# Your assignment:
Look below for the line that contains "Nonantola [32N 666 / 4950] (972, 995)", then copy it and each following line exactly, through and including the line that contains "Pettorano sul Gizio".

# Dataset records:
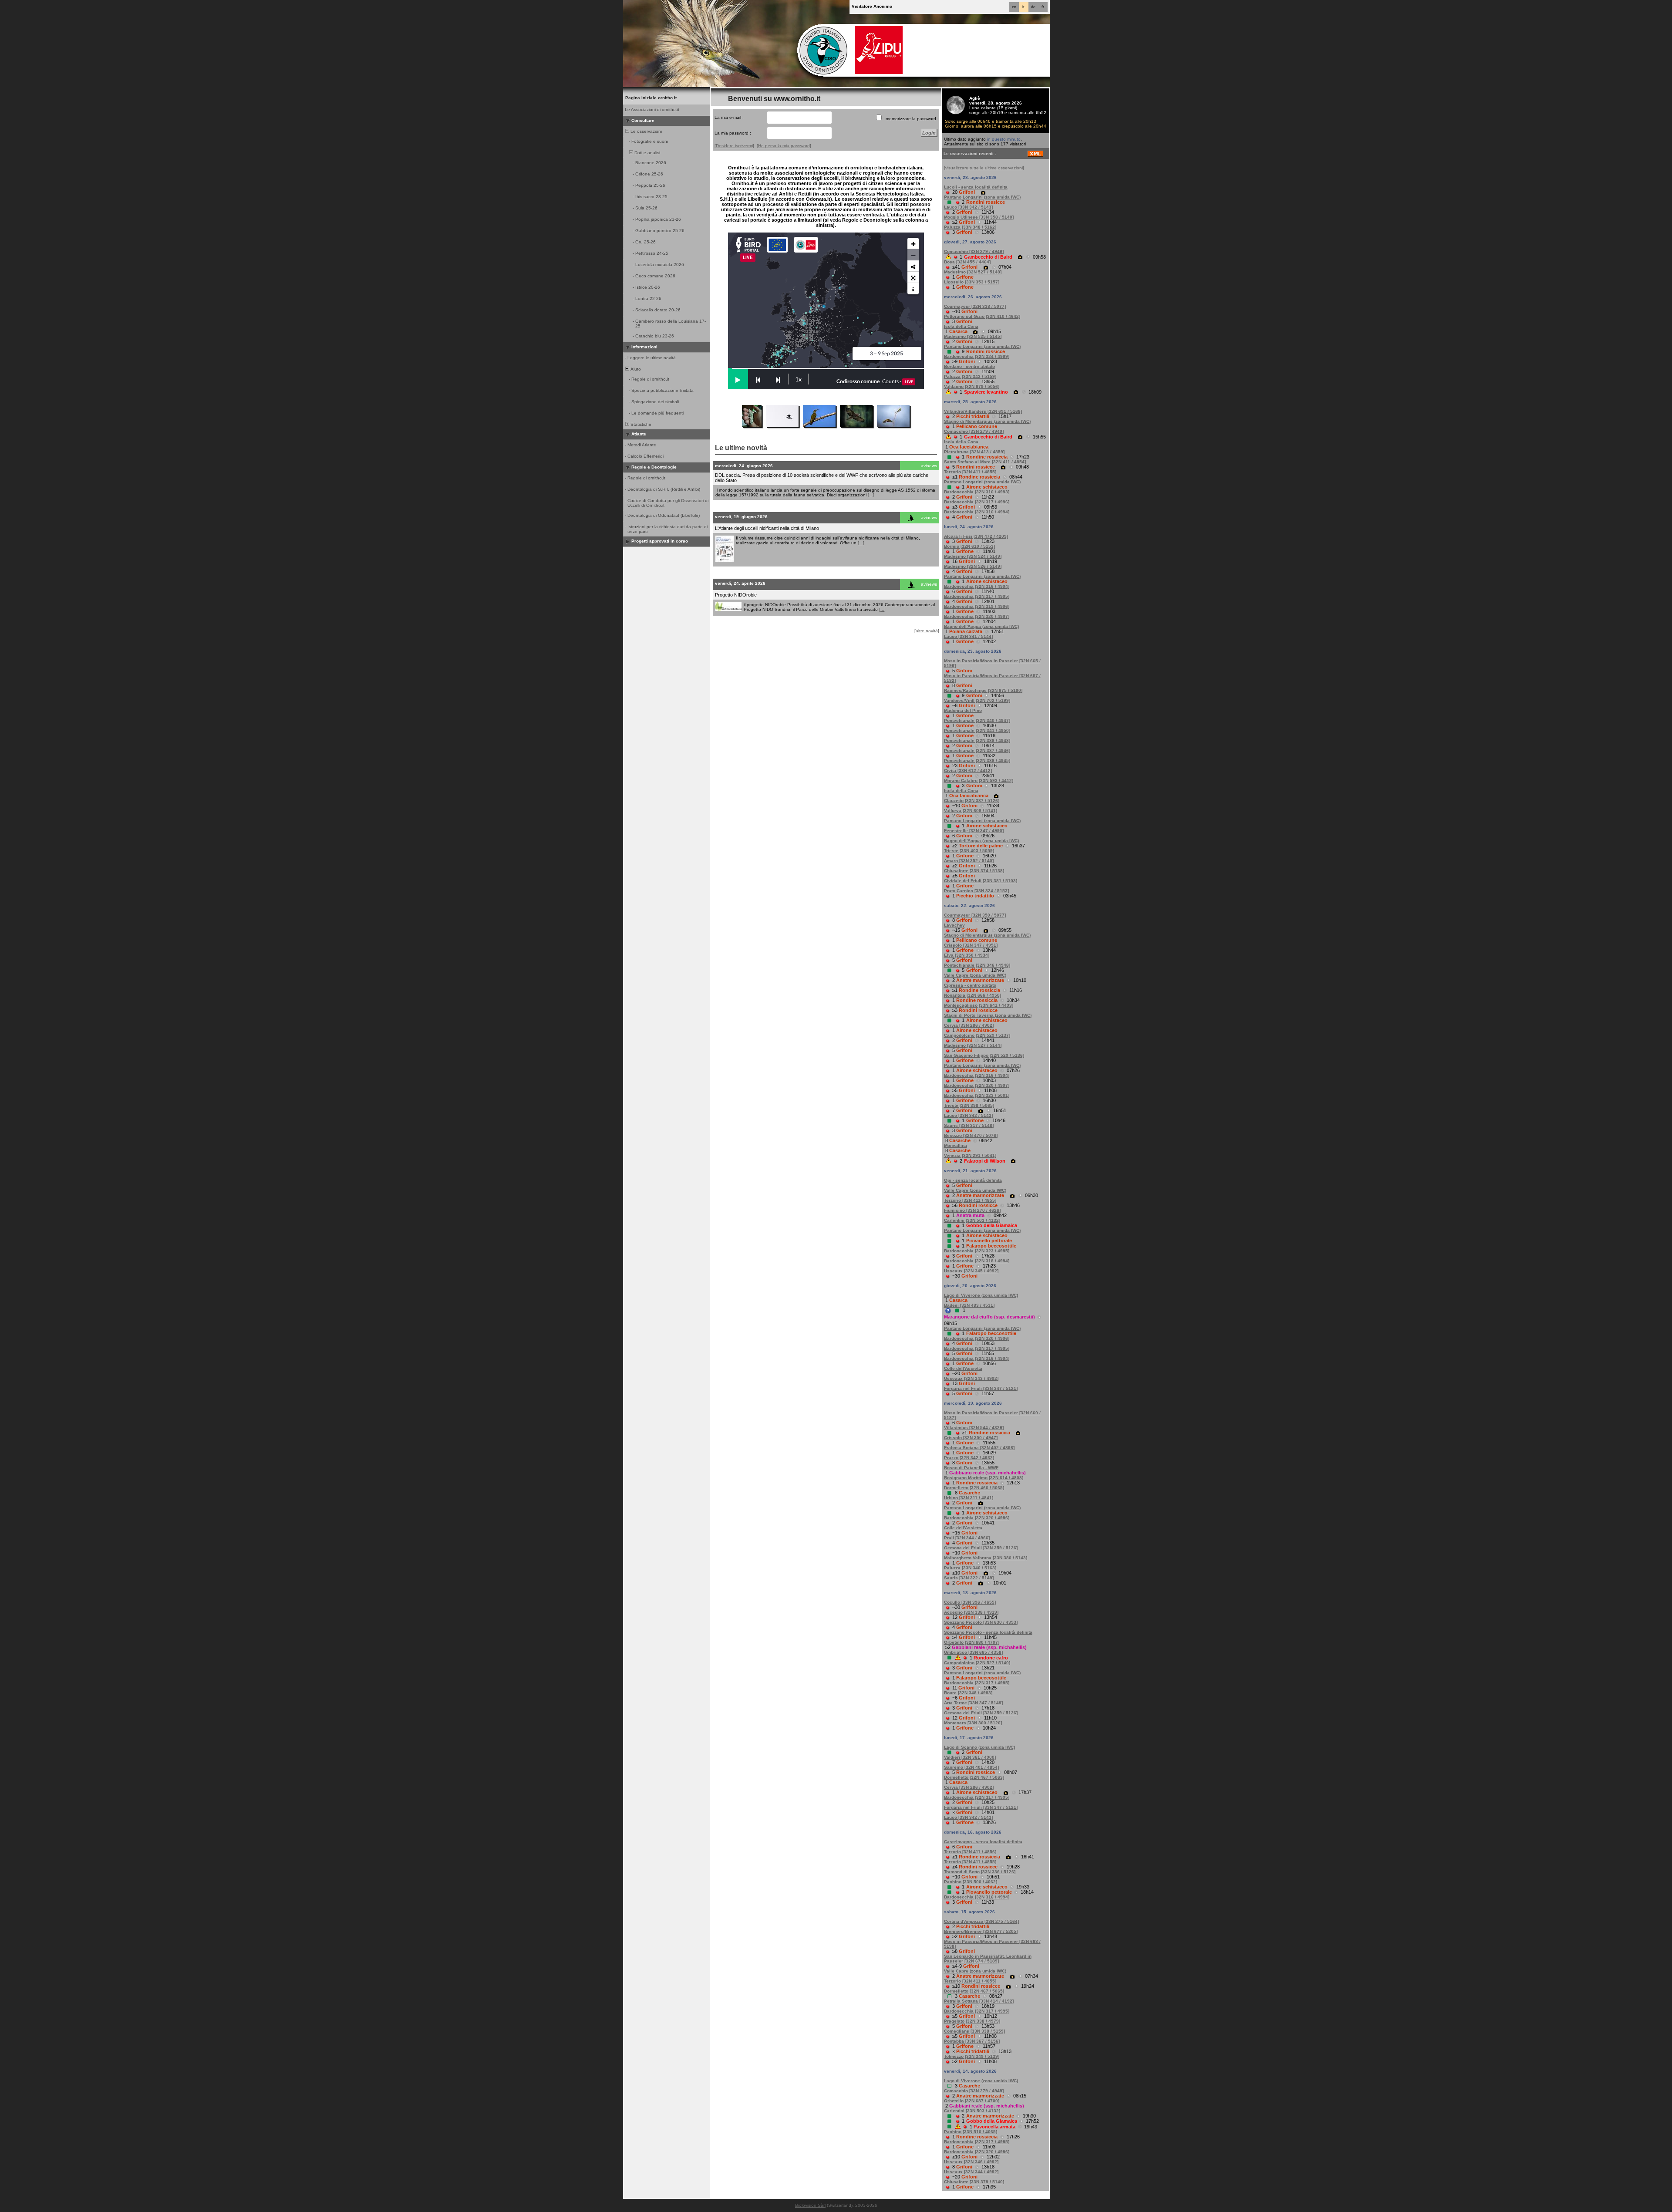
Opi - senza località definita (973, 1180)
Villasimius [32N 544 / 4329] (974, 1427)
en (1014, 7)
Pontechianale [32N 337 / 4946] (977, 750)
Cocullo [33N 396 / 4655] (970, 1602)
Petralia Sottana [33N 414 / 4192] (979, 2001)
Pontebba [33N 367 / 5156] (972, 2041)
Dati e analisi (646, 152)
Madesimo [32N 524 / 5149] (972, 556)
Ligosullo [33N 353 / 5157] (971, 282)
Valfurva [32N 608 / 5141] (970, 810)
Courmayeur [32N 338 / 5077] (975, 306)
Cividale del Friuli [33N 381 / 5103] (980, 880)
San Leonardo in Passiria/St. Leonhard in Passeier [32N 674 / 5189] (988, 1958)
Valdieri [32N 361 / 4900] (970, 1757)
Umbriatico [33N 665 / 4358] (973, 1652)
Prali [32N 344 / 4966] (967, 1537)
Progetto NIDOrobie (736, 594)
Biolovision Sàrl (810, 2205)
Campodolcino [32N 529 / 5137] (977, 1035)
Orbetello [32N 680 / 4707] (971, 1642)
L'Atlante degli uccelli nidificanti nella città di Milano (767, 528)
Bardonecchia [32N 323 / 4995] (976, 1250)
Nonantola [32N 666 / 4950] (972, 995)
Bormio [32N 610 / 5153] (969, 546)
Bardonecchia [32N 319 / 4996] (976, 606)
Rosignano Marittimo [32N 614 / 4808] (983, 1477)
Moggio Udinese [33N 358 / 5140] (979, 217)
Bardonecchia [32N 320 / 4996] (976, 1338)
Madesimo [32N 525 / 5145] (972, 336)
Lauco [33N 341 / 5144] (968, 636)
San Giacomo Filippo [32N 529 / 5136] (984, 1055)
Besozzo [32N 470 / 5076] (971, 1135)
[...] (871, 494)
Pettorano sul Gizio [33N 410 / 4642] (982, 316)
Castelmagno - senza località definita (983, 1841)
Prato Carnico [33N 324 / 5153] (976, 890)
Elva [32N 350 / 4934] (966, 955)
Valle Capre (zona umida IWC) (975, 975)
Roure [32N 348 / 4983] (968, 1692)
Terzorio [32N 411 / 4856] (970, 1851)
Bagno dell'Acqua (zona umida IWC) (981, 626)
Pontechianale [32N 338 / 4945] (977, 760)
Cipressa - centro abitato (970, 985)
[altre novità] (926, 630)
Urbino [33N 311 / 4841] (968, 1497)
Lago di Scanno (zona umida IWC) (979, 1747)
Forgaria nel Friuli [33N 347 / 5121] (981, 1388)
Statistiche (640, 424)
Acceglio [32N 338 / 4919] (971, 1612)
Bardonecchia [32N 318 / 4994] (976, 1260)
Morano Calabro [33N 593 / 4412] (978, 780)
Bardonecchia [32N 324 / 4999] (976, 356)
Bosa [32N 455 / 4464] (967, 262)
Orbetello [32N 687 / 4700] (971, 2100)
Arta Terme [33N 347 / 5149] (973, 1702)
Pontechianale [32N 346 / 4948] (977, 965)
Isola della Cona (961, 326)
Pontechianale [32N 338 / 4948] (977, 740)
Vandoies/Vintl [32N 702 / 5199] (977, 700)
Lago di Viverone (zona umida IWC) (981, 1295)
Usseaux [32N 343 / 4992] (971, 1378)
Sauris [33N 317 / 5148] (969, 1125)
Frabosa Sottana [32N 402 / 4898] (979, 1447)
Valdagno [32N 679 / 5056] (971, 386)
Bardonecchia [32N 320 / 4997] (976, 616)
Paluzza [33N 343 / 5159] (970, 376)
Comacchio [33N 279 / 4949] (974, 251)
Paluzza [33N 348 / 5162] (970, 227)
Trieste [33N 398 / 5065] (969, 1105)
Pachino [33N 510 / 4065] (970, 2131)
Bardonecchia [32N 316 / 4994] (976, 511)
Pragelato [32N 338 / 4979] (972, 2021)
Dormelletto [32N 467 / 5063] (974, 1777)
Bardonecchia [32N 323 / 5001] (976, 1095)
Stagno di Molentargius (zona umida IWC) (987, 421)
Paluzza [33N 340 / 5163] (970, 1567)
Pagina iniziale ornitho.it (651, 97)
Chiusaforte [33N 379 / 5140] (974, 2181)
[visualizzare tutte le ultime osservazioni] (984, 167)
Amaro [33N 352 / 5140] (969, 860)
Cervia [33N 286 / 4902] (969, 1025)
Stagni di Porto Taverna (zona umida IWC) (988, 1015)
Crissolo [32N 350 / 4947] (971, 1437)
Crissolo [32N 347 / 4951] (971, 945)
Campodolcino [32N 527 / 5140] (977, 1662)
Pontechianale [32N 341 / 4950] (977, 730)
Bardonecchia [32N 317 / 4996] (976, 501)
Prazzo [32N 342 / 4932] (969, 1457)
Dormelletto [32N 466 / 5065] (974, 1487)
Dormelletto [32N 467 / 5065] (974, 1991)
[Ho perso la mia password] (784, 145)
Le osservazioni (645, 131)
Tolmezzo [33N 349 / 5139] (971, 2056)
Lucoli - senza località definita (976, 187)
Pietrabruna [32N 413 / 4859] (974, 451)
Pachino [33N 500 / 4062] (970, 1881)
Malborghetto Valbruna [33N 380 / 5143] (985, 1557)
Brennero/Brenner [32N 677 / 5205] (981, 1931)
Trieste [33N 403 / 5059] (969, 850)
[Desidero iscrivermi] (734, 145)
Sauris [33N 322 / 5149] (969, 1577)
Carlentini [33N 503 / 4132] (972, 1220)
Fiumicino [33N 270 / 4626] (972, 1210)
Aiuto (635, 369)
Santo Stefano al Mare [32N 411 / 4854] (985, 461)
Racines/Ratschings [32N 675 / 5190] (983, 690)
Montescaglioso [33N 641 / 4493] (978, 1005)
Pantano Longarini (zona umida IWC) (982, 197)
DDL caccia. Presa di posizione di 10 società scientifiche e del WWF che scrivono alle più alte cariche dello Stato (821, 477)
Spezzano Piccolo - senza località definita (988, 1632)
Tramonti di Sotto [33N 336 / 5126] (979, 1871)
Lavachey (954, 925)
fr (1043, 7)
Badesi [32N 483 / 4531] (969, 1305)
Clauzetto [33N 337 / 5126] (971, 800)
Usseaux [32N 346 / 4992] (971, 2161)
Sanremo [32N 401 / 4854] (971, 1767)
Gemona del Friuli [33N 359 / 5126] (981, 1547)
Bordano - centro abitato (969, 366)
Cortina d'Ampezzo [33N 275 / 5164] (981, 1921)
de (1033, 7)
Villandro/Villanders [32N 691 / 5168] (983, 411)
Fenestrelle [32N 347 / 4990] (974, 830)
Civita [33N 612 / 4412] (968, 770)
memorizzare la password (910, 118)
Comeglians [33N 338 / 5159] (974, 2031)
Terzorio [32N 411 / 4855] (970, 471)
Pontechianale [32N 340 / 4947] (977, 720)
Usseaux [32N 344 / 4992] (971, 2171)
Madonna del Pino (963, 710)
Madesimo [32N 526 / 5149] (972, 566)
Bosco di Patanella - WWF (971, 1467)
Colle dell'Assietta (963, 1368)
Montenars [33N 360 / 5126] (973, 1722)
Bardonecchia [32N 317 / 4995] (976, 596)
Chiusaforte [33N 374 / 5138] (974, 870)
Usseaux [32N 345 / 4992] (971, 1270)
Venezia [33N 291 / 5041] (970, 1155)
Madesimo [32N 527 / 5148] (972, 272)
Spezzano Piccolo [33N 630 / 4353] (981, 1622)
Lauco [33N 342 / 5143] (968, 207)
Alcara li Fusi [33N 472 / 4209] (976, 536)
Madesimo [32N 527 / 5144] (972, 1045)
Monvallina (955, 1145)
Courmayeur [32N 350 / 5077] (975, 915)
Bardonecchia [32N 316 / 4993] (976, 491)
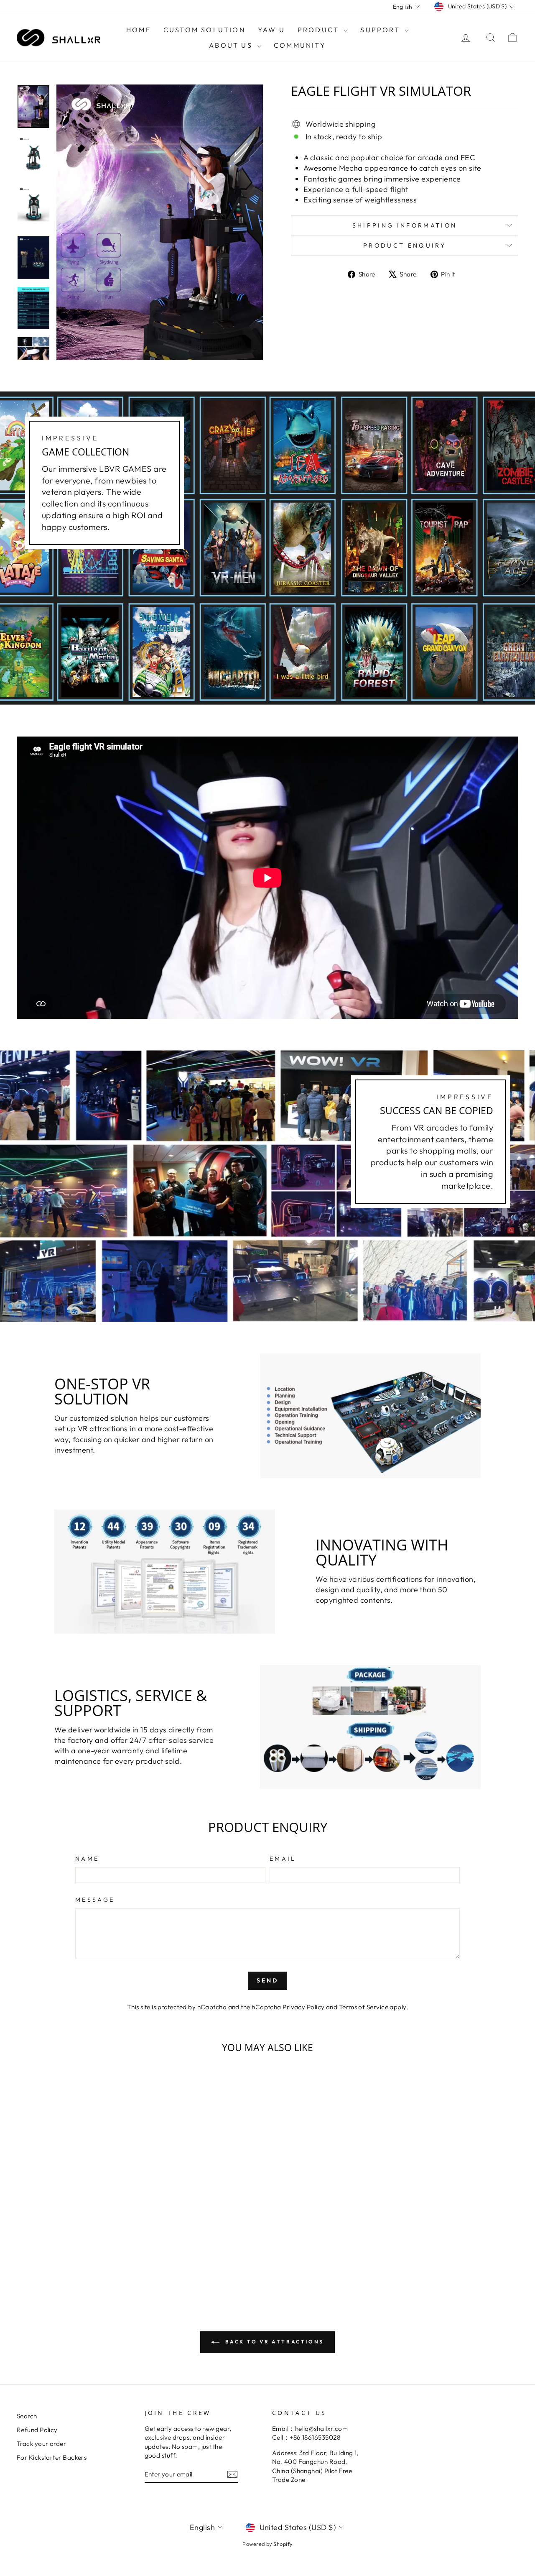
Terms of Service (363, 2007)
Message (95, 1899)
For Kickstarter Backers (52, 2457)
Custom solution (204, 30)
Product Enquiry (404, 245)
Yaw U (271, 30)
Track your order (41, 2444)
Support (381, 30)
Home (138, 30)
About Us (232, 45)
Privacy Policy (303, 2007)
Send (268, 1980)
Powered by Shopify (267, 2543)
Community (300, 45)
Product (320, 30)
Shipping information (404, 225)
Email (283, 1858)
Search (27, 2416)
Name (87, 1858)
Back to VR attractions (273, 2341)
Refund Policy (37, 2430)
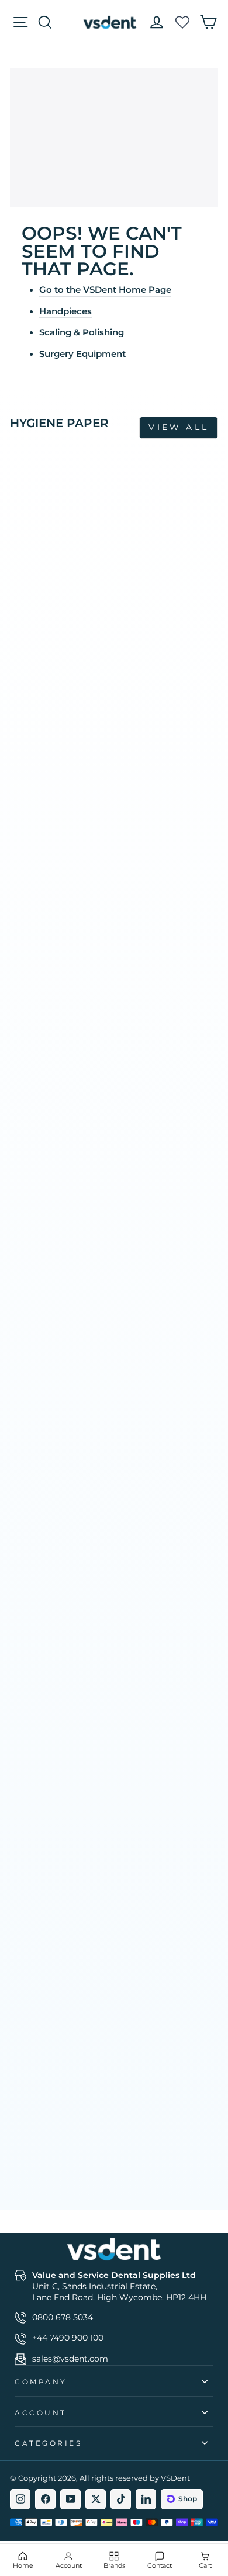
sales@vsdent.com (70, 2358)
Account (41, 2413)
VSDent (175, 2478)
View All (178, 427)
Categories (48, 2443)
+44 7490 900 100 (67, 2337)
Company (41, 2382)
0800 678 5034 (62, 2317)
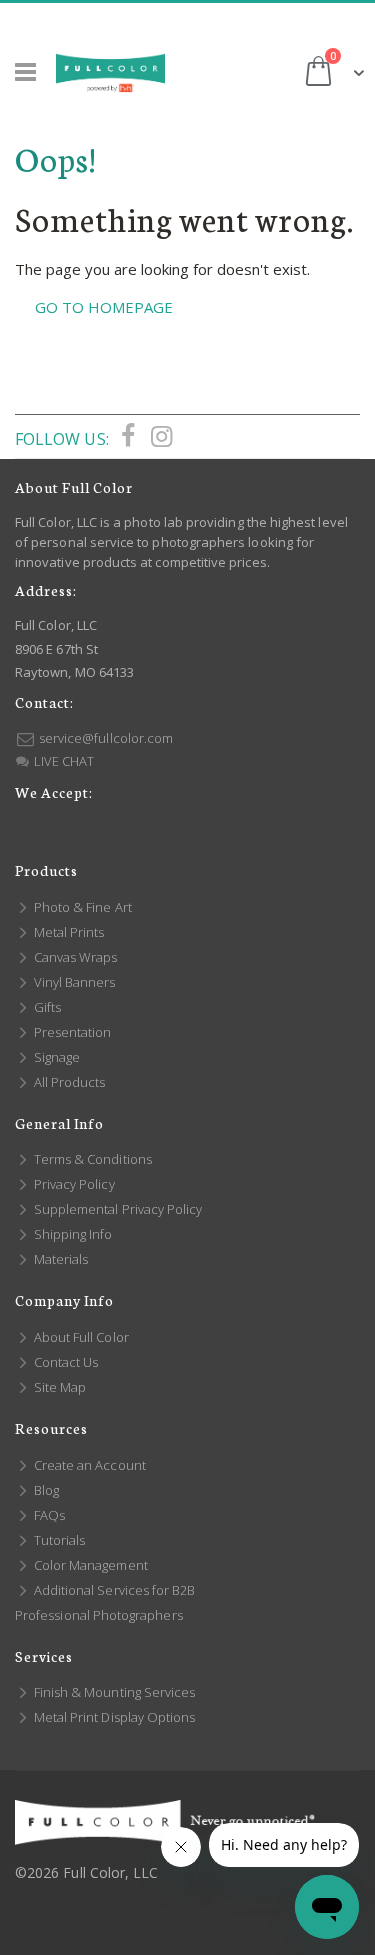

# Answer to this task:
Nonantola [32N 666 / 4950] (972, 995)
Bormio [32N 610 / 5153] (969, 546)
Bardonecchia [32N 319 / 4996] (976, 606)
Rosignano Marittimo [32N 614 / 4808] (983, 1477)
Moggio Udinese [33N 358 / 5140] (979, 217)
Bardonecchia [32N 320 / 4996] (976, 1338)
Madesimo [32N 525 / 5145] (972, 336)
Lauco [33N 341 / 5144] (968, 636)
San Giacomo Filippo [32N 529 / 5136] (984, 1055)
Besozzo [32N 470 / 5076] (971, 1135)
[...] (871, 494)
Pettorano sul Gizio [33N 410 / 4642] (982, 316)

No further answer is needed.